Collected data entries
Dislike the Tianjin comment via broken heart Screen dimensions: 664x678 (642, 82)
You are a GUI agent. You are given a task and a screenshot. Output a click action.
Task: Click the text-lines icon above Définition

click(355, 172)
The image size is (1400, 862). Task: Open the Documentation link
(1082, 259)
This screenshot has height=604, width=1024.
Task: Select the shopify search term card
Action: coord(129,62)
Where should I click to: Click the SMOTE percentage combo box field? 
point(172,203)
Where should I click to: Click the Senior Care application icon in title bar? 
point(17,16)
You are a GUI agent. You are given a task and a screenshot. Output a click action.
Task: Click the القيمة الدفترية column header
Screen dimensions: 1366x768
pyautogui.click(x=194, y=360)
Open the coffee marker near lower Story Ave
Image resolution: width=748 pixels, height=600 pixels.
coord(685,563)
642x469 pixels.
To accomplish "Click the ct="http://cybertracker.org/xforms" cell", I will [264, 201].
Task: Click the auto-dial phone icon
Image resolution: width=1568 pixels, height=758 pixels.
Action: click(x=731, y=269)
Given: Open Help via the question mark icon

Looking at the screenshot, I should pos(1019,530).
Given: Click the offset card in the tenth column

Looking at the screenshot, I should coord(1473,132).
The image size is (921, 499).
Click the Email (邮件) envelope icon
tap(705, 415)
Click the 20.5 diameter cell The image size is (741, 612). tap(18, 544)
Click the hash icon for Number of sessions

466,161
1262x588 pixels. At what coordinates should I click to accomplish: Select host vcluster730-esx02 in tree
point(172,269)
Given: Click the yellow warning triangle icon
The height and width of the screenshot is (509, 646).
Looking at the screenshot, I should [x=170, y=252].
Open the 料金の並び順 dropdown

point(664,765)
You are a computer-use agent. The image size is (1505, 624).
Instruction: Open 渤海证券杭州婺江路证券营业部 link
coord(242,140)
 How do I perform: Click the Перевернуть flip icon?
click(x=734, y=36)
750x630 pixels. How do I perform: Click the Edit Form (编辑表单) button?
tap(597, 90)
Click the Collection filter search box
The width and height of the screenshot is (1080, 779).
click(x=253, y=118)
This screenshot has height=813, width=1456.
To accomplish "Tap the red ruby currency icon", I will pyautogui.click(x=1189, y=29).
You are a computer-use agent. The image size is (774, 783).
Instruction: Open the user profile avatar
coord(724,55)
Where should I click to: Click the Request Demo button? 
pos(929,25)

▶ _What the task asks_
Nothing but lines that contain "computer" should appear in the answer. Copy each from the records.

▶ _Reply to the exercise_
You are a computer-use agent. The image size is (1505, 624).
You are a computer-use agent. The image size is (774, 783).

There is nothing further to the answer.